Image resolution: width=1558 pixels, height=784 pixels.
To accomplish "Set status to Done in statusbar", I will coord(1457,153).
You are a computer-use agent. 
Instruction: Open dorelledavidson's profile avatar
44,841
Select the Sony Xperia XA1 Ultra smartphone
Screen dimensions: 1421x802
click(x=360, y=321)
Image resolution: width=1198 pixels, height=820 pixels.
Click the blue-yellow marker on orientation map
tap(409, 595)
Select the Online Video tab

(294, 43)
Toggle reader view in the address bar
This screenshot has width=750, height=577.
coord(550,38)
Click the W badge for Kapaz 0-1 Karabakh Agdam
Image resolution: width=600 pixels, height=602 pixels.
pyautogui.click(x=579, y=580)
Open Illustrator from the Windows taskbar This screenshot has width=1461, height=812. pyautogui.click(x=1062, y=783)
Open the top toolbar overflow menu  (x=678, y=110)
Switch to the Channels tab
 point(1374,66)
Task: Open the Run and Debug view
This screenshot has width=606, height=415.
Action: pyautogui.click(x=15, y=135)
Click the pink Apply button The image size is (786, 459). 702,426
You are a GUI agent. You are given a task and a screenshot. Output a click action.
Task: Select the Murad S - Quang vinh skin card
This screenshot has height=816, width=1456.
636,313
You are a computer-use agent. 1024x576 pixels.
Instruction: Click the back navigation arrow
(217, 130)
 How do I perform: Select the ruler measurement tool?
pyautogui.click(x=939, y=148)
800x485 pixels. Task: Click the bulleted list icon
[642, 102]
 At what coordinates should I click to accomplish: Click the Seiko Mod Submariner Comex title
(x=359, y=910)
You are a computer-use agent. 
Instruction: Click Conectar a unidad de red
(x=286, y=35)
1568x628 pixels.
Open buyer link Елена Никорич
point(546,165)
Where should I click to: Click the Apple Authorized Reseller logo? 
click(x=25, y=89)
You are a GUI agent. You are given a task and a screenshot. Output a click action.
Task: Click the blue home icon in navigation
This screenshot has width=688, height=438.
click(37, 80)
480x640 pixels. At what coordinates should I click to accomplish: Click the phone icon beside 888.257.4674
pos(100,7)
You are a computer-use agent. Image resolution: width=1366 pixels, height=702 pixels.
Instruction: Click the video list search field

══════════

Goal of the exercise =
All of the lines above must be returned exactly as they stand.

Answer for this exercise =
Image resolution: width=1558 pixels, height=784 pixels.
To accomplish "Set status to Done in statusbar", I will coord(1457,153).
You are a computer-use agent. 
Instruction: Open dorelledavidson's profile avatar
44,841
Select the Sony Xperia XA1 Ultra smartphone
Screen dimensions: 1421x802
click(x=360, y=321)
Image resolution: width=1198 pixels, height=820 pixels.
Click the blue-yellow marker on orientation map
tap(409, 595)
Select the Online Video tab

(294, 43)
Toggle reader view in the address bar
This screenshot has width=750, height=577.
coord(550,38)
Click the W badge for Kapaz 0-1 Karabakh Agdam
Image resolution: width=600 pixels, height=602 pixels.
pyautogui.click(x=579, y=580)
Open Illustrator from the Windows taskbar This screenshot has width=1461, height=812. pyautogui.click(x=1062, y=783)
Open the top toolbar overflow menu  (x=678, y=110)
Switch to the Channels tab
 point(1374,66)
Task: Open the Run and Debug view
This screenshot has width=606, height=415.
Action: pyautogui.click(x=15, y=135)
Click the pink Apply button The image size is (786, 459). 702,426
You are a GUI agent. You are given a task and a screenshot. Output a click action.
Task: Select the Murad S - Quang vinh skin card
This screenshot has height=816, width=1456.
636,313
You are a computer-use agent. 1024x576 pixels.
Instruction: Click the back navigation arrow
(217, 130)
 How do I perform: Select the ruler measurement tool?
pyautogui.click(x=939, y=148)
800x485 pixels. Task: Click the bulleted list icon
[642, 102]
 At what coordinates should I click to accomplish: Click the Seiko Mod Submariner Comex title
(x=359, y=910)
You are a computer-use agent. 
Instruction: Click Conectar a unidad de red
(x=286, y=35)
1568x628 pixels.
Open buyer link Елена Никорич
point(546,165)
Where should I click to: Click the Apple Authorized Reseller logo? 
click(x=25, y=89)
You are a GUI agent. You are given a task and a screenshot. Output a click action.
Task: Click the blue home icon in navigation
This screenshot has width=688, height=438.
click(37, 80)
480x640 pixels. At what coordinates should I click to accomplish: Click the phone icon beside 888.257.4674
pos(100,7)
You are a computer-use agent. Image resolution: width=1366 pixels, height=702 pixels.
Instruction: Click the video list search field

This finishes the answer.